→ **REQUEST 1**: Write out the text of the passage on the Trust's trend-following trading between "If the Advisor’s" and "following the trend.", inclusive.
→ **REQUEST 2**: Extend the passage on the Trust's trend-following trading, picking up after its final sentence.

----- QUOTED PASSAGE

It is also possible for an exchange or the CFTC to suspend trading in a particular contract, order immediate settlement of a particular contract, or direct that trading in a particular contract be for liquidation only.

There are no known material trends, demands, commitments, events or uncertainties at the present time that are reasonably likely to result in the Trust’s liquidity increasing or decreasing in any material way.

(c)          Results of Operations

The Trust’s success depends on the Advisor’s ability to recognize and capitalize on major price movements and other profit opportunities in different sectors of the world economy.  Because of the speculative nature of its trading, operational or economic trends have little relevance to the Trust’s results, and its past performance is not necessarily indicative of its future results.  The Managing Owner believes, however, that there are certain market conditions — for example, markets with major price movements — in which the Trust has a better opportunity of being profitable than in others.

The Advisor’s programs do not predict price movements.  No fundamental economic supply or demand analysis is used in attempting to identify mispricings in the market, and no macroeconomic assessments of the relative strengths of different national economies or economic sectors is made.  Instead, the programs apply proprietary computer models to analyze past market data, and from this data alone attempt to determine whether market prices are trending.  Technical traders such as the Advisor base their strategies on the theory that market prices reflect the collective judgment of numerous different traders and are, accordingly, the best and most efficient indication of market movements.  However, there are frequent periods during which fundamental factors external to the market dominate prices.

If the Advisor’s models identify a trend, they signal positions which follow it.  When these models identify the trend as having ended or reversed, these positions are either closed out or reversed.  Due to their trend-following character, the Advisor programs do not predict either the commencement or the end of a price movement.  Rather, their objective is to identify a trend early enough to profit from it and to detect its end or reversal in time to close out the Trust’s positions while retaining most of the profits made from following the trend.

----------
----- RECORDED DATA

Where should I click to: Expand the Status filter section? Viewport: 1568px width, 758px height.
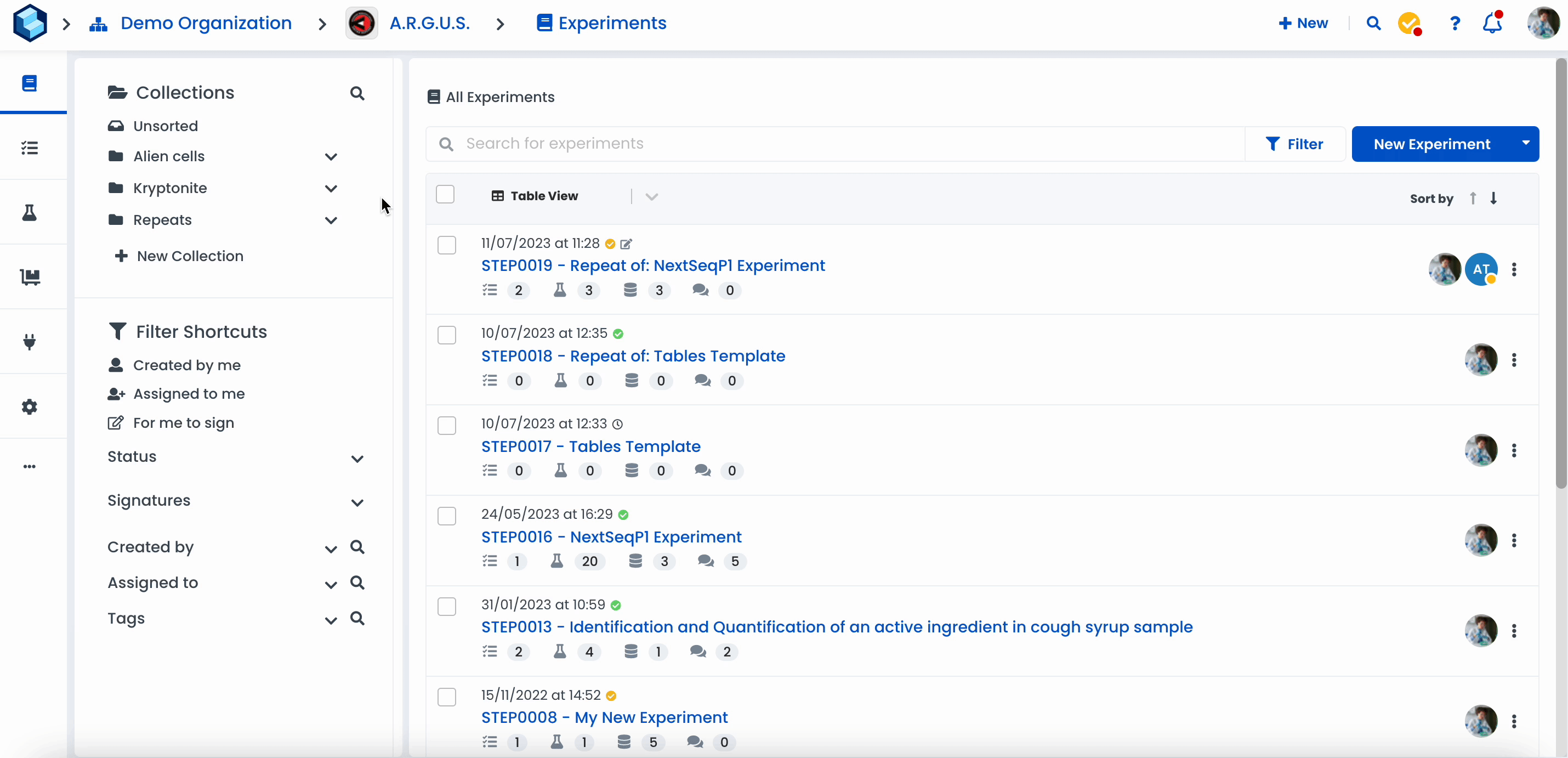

----------

→ **WRITTEN REPLY 1**:
If the Advisor’s models identify a trend, they signal positions which follow it.  When these models identify the trend as having ended or reversed, these positions are either closed out or reversed.  Due to their trend-following character, the Advisor programs do not predict either the commencement or the end of a price movement.  Rather, their objective is to identify a trend early enough to profit from it and to detect its end or reversal in time to close out the Trust’s positions while retaining most of the profits made from following the trend.

→ **WRITTEN REPLY 2**:
The performance summaries set forth below outline certain major price trends which the Advisor’s programs have identified for the Trust during the last three fiscal years.  The fact that certain trends were captured does not imply that others, perhaps larger and potentially more profitable trends, were not missed or that the Advisor will be able to capture similar trends in the future.  Moreover, the fact that the programs were profitable in certain market sectors in the past does not mean that they will be so in the future.

The performance summaries are an outline description of how the Trust performed in the past, not necessarily any indication of how it will perform in the future.  Furthermore, the general causes to which certain trends are attributed may or may not in fact have caused such trends, as opposed to simply having occurred at about the same time.  While there can be no assurance that the Advisor will be profitable even in trending markets, markets in which substantial and sustained price movements occur offer the best profit potential for the Trust.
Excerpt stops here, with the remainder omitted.